Les impacts socio-économiques des transitions industrielles doivent faire l’objet d’analyses plus poussées et être prises en compte dans les politiques industrielles. Les mécanismes actuels, tels que le Fonds pour une transition juste, sont insuffisants pour soutenir la transition au niveau régional, car ses implications vont bien au-delà de la reconversion des régions dépendantes du charbon (Iddri, 2025b). Des approches innovantes telles que l'initiative de transition juste en Espagne, fondée sur des plans d'action et un soutien aux politiques industrielle pour les territoires affectés par la transition verte, pourraient être explorées plus avant au sein de l'UE.
En termes de gouvernance, l'UE se situe entre le modèle américain (planification centrale minimale) et le modèle asiatique (hautement hiérarchisé, de type « descendant », ou top-down). Malgré des progrès en la matière, une coordination accrue au niveau de l'UE est nécessaire. La tendance des États membres à soutenir « un peu de tout » doit céder la place à une spécialisation plus affirmée, tirant parti des avantages concurrentiels nationaux (par exemple, l'hydrogène en Espagne, l'acier vert en Suède). Une vision pour l'avenir de l'industrie européenne est nécessaire pour identifier les arbitrages géographiques, planifier les infrastructures nécessaires (telles que les interconnexions de réseaux) et construire des chaînes de valeur continentales solides. L'UE devrait encourager la planification au niveau des sous-secteurs afin d'organiser sa politique industrielle, en suivant des exemples tels que l'initiative suédoise « sans fossiles ». Cela pourrait entraîner des changements dans l'élaboration des politiques de l'UE, mais les fonctions doivent être clairement identifiées : établir une vision à long terme, sélectionner les secteurs et les territoires stratégiques, développer les infrastructures et garantir la transparence de la conception et du suivi des politiques.
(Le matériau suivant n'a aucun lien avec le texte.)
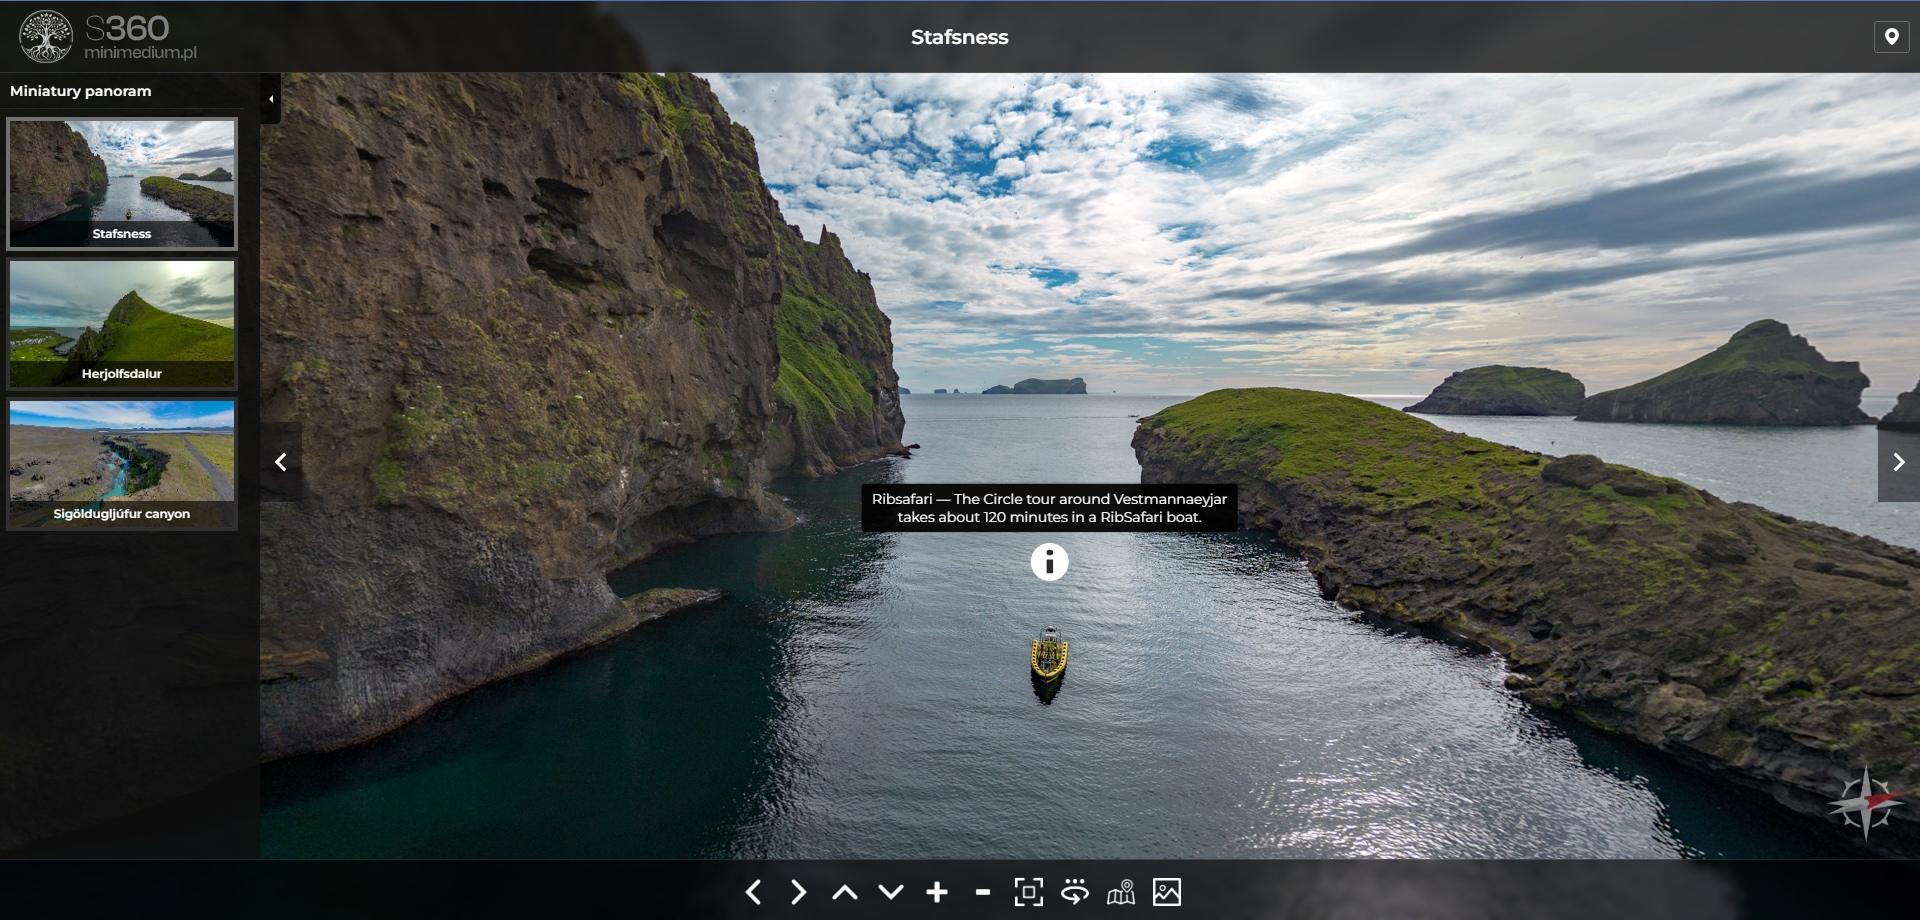Zoom out with the minus icon
This screenshot has height=920, width=1920.
[983, 892]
Enfin, la réorganisation des chaînes de valeur mondiales est un élément central de la transformation industrielle et des politiques actuelles et favorise les politiques de relocalisation, au cœur de la politique américaine (cf. IRA) concernant le développement des véhicules électriques. L'impact des choix politiques de l'UE sur le reste du monde devrait ainsi être mieux évalué et éclairer les décisions politiques. Une approche ciblée des préférences de l'UE devrait être définie et adoptée sur la base d'une évaluation des technologies et des activités stratégiques pour son développement. Dans l’objectif d’atténuer les frictions avec le reste du monde, il sera nécessaire de combiner les conditions d'accès au marché et les coopérations industrielles à l'intérieur et à l'extérieur de l'UE.